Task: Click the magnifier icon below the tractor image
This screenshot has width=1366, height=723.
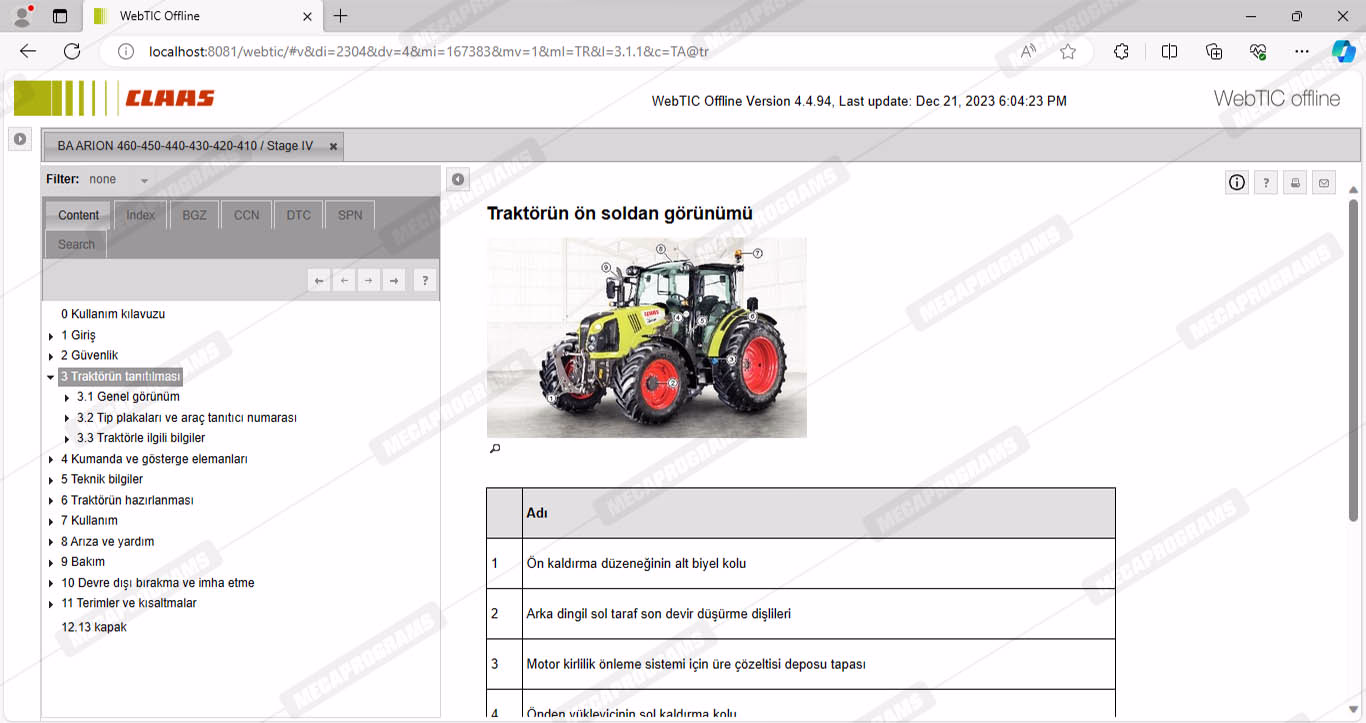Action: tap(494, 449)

_ _ _

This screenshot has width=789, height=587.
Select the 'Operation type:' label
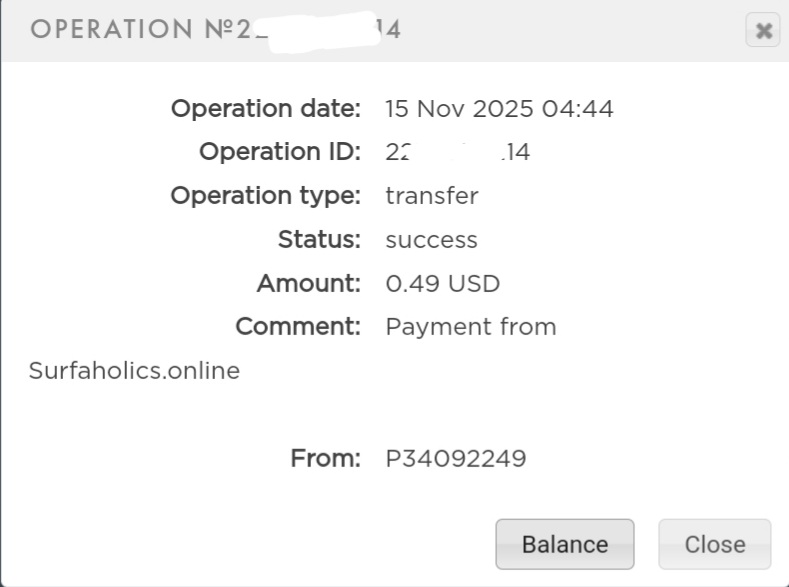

_ _ _

#### Problem description
Please copy, exactly and with nothing else, the lines above beginning at the line that has "This screenshot has width=789, height=587." and ending with the line that has "Select the 'Operation type:' label".

#### Answer space
This screenshot has width=789, height=587.
Select the 'Operation type:' label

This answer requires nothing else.